When you formulate a recipe, you are preforming a juggling act. You have to keep maltiness, bitterness, carbonation, body, mouthfeel, and flavors in perfect balance. You tweak it and tweak it until it looks perfect on paper. But then you brew it and it all falls apart. I had that happen the first time I tried to brew all grain: I researched and found that BIAB (which was what I was going to use) gets about 75% efficiency, so that's what I based my calculations on. Well, it turned out that my bag was all wrong, and I got 58%. All of the sudden, my big Belgian beer turned into a bizarre, over-hopped, over-spiced concoction (ok, truth be told, it was that before hand - never try to formulate your own recipe with three week's worth of experience..). The point is, I didn't know what to expect from my equipment, so all my fancy calculations weren't worth anything.

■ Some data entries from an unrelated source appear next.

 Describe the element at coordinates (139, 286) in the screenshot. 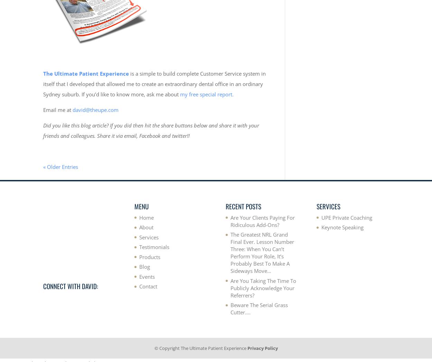

I see `'Contact'` at that location.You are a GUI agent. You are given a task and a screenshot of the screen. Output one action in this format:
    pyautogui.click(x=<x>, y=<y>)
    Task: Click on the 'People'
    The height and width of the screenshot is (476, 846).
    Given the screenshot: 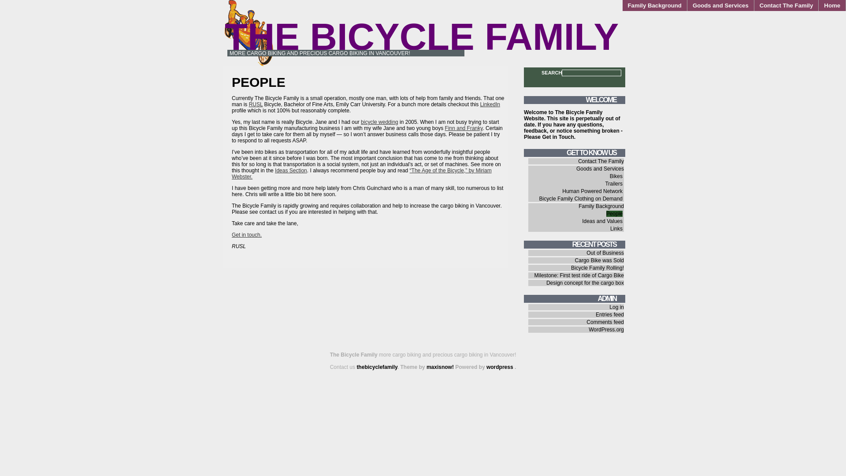 What is the action you would take?
    pyautogui.click(x=614, y=214)
     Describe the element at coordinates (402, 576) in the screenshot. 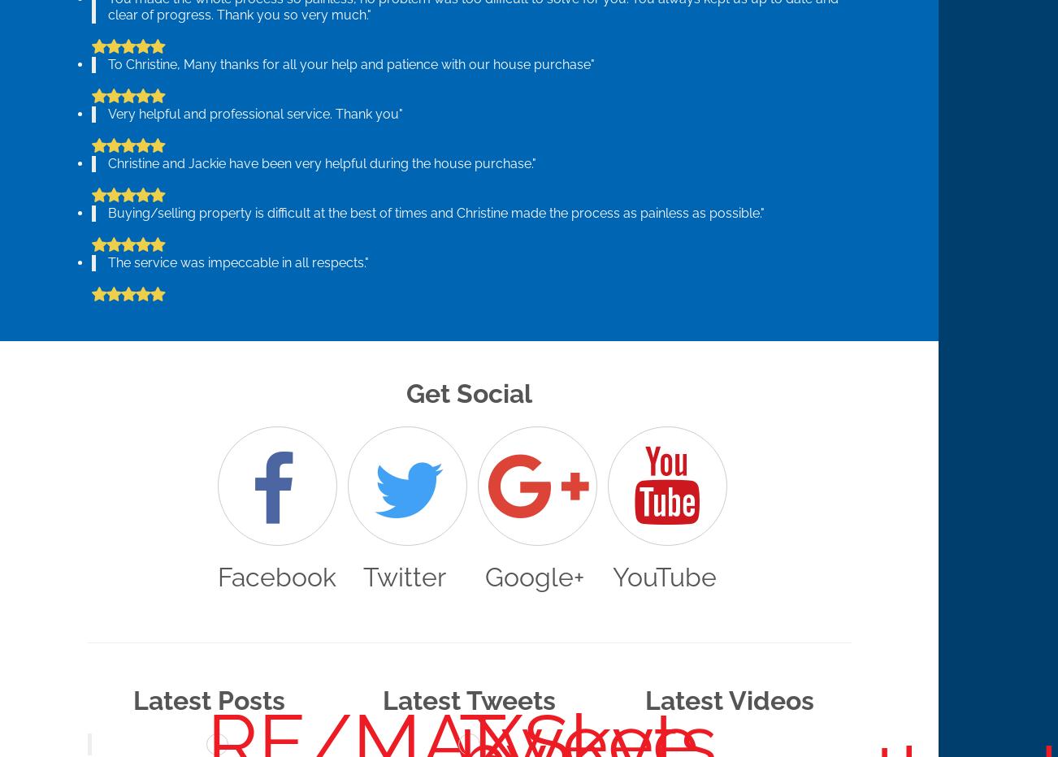

I see `'Twitter'` at that location.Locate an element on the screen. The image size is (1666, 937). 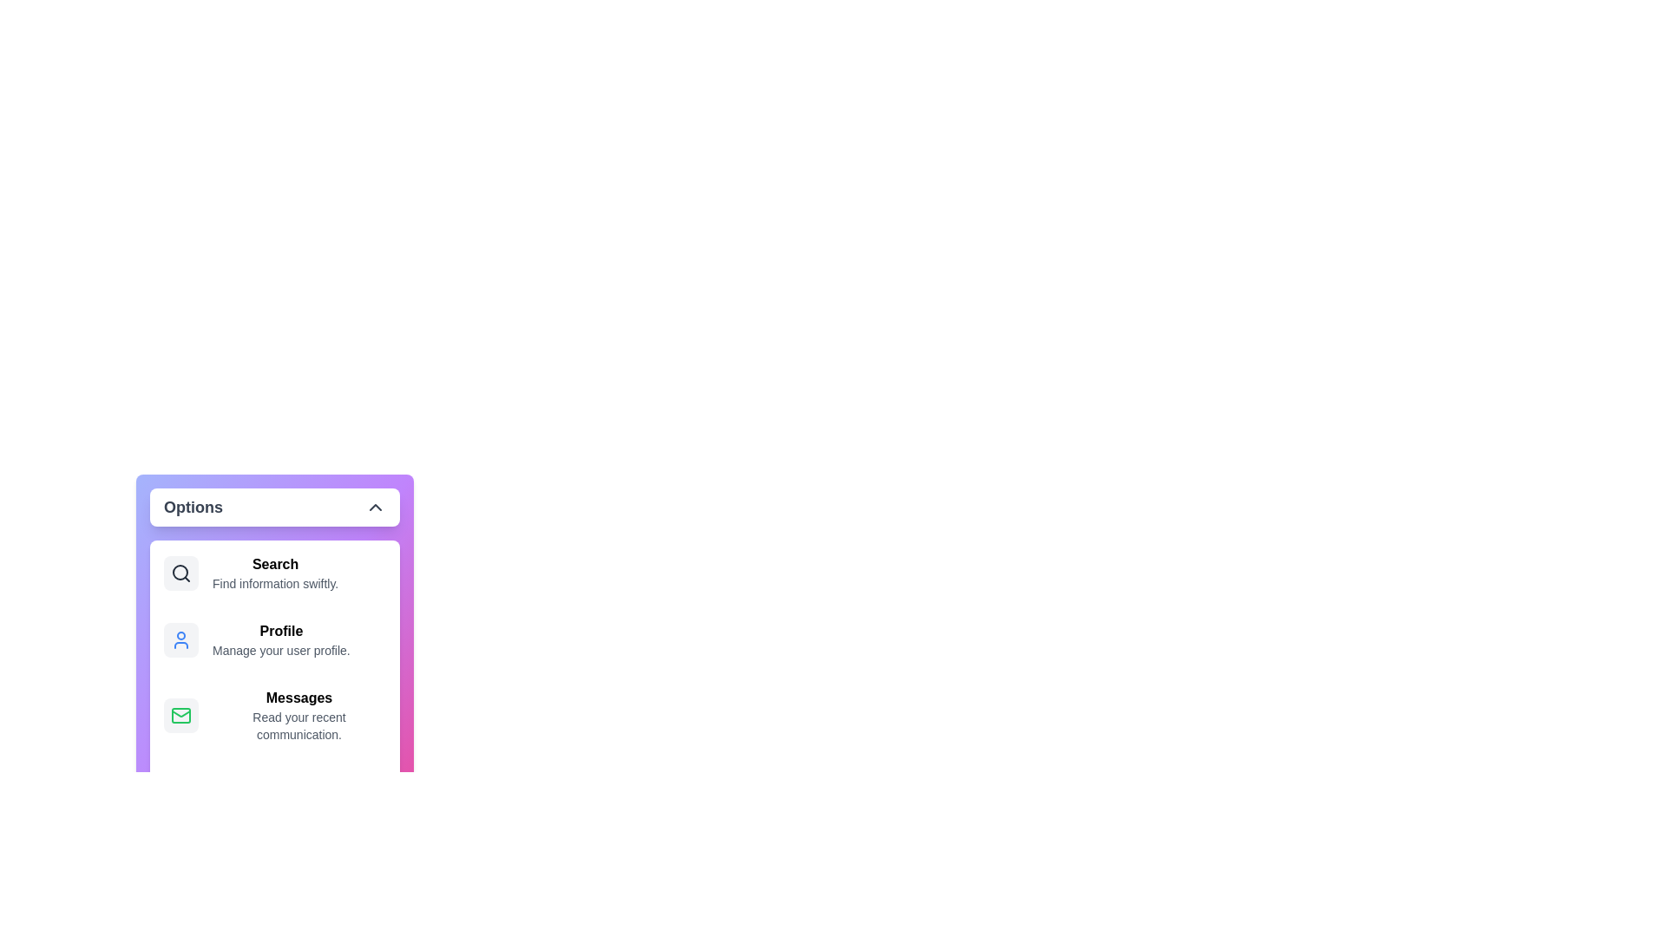
the menu item Messages to select it is located at coordinates (273, 715).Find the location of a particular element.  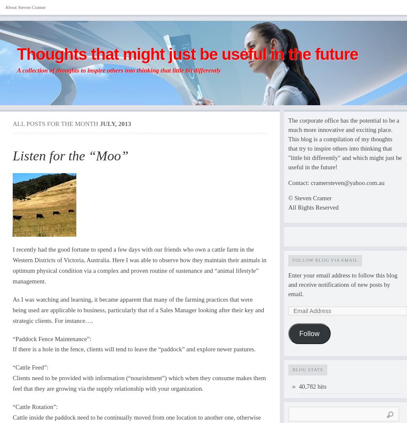

'Clients need to be provided with information (“nourishment”) which when they consume makes them feel that they are growing via the supply relationship with your organization.' is located at coordinates (139, 383).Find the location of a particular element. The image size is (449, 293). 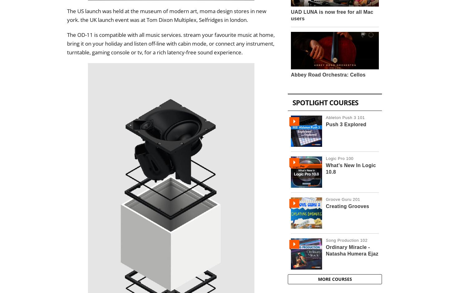

'Abbey Road Orchestra: Cellos' is located at coordinates (328, 74).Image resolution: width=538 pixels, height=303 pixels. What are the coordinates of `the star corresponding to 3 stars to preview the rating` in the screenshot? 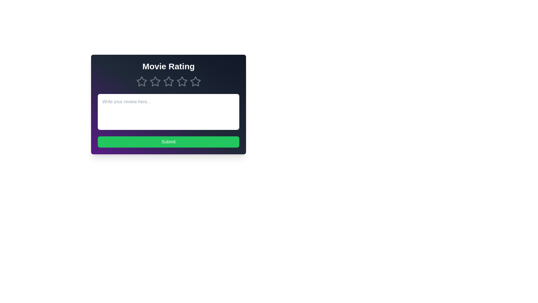 It's located at (168, 81).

4.Ingredient storage and preparation.
This is the other side of knowing what to expect from your equipment: If your grain is crushed differently every time, than your equipment will preform differently every time. If you buy pre-crushed grain and then wait sometimes months to use it, it will preform differently than fresh-milled stuff. Ideally, you should always have your grain milled the same way, and close as possible to brew day. Likewise, when you buy hops you should pay particular attention to how they're stored. Hops that have been stored improperly (exposed to heat, oxygen, light, or humidity) will have dull flavors, lower alpha acid content, and in extreme cases can actually add nasty spoiled flavors to the beer. If you buy hops in bulk make sure you store them well, too. (BTW, this also pertains to yeast, but seeing as we're talking about the beginning stages of brewing, we haven't gotten there yet.)

5. Process.
Assuming your equipment is consistent, and your grain is milled the same, you can still get great variation in your wort depending on how you produce it.Sparging and luthing are major parts of this equation: the sparge method can impact your efficiency, and over-sparging can result in tannin extraction. Sparge temperature can also extract tannins. Grain-to-water ratio, mash method (infusion, decoction), water source and composition - All of these factors can change the efficiency, and composition of your beer, and make it more difficult for you to produce consistent results. 

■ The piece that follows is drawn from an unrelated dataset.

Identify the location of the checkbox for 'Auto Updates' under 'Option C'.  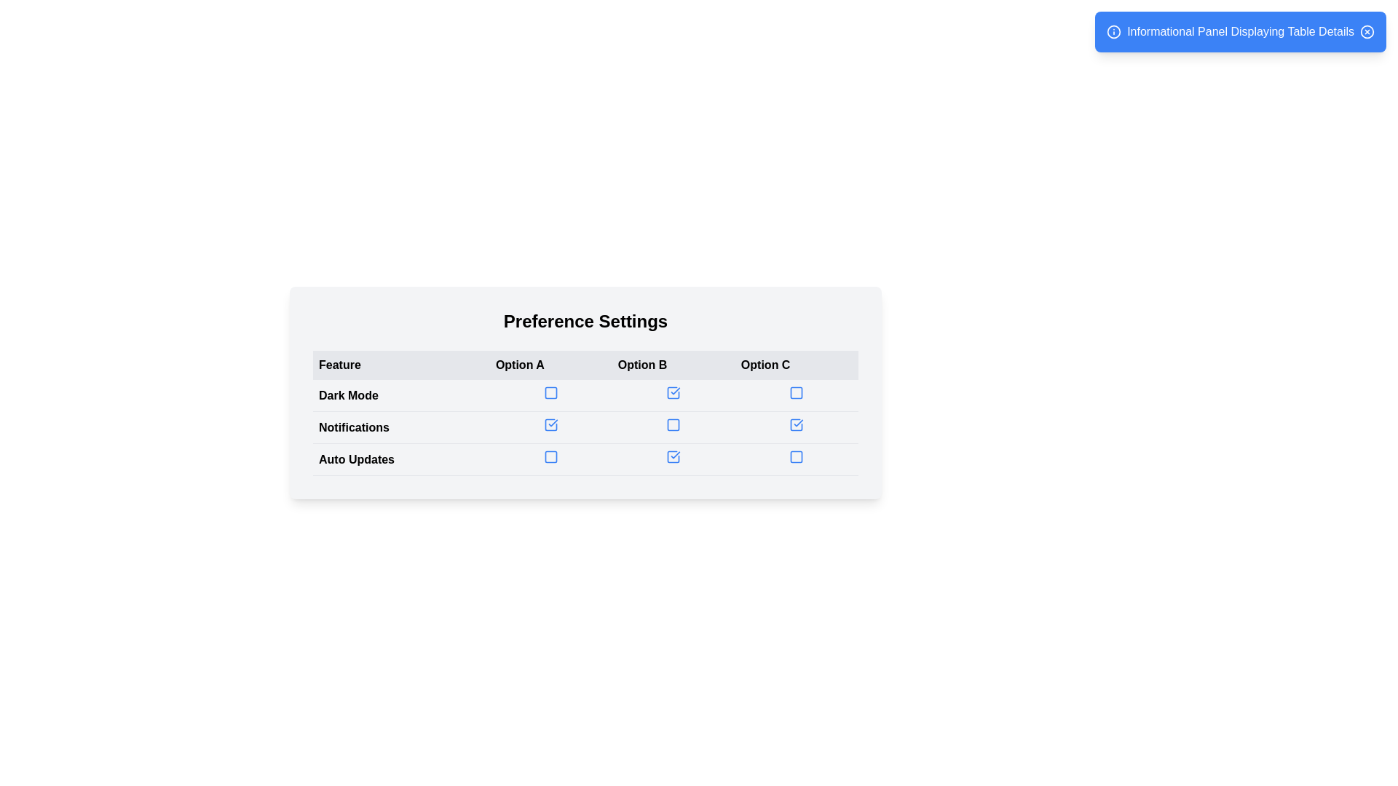
(796, 459).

There are, of course, many smaller parts to making a successful start for a brew day, and many things that come into play later are crucial for great beer (Sanitation, anyone?).  Hopefully we'll cover some of those in future posts. But before I end this one I would like to offer one last thought: When a chess player approaches a chess board, he is always starting from the same place - from scratch. Brewing is the same way: Your beer is the sum total of your decisions as a brewer, and every time you make a batch of beer you have the chance to make better, more informed decisions, and make great beer. 

1 comment:

  1. Love this post-- excellent analogy to learning about chess, especially the idea of openings. And loved imagining *you* as a little 5-year-old learning to play ;-). Wonderful writing all through-- THANKS for sharing this!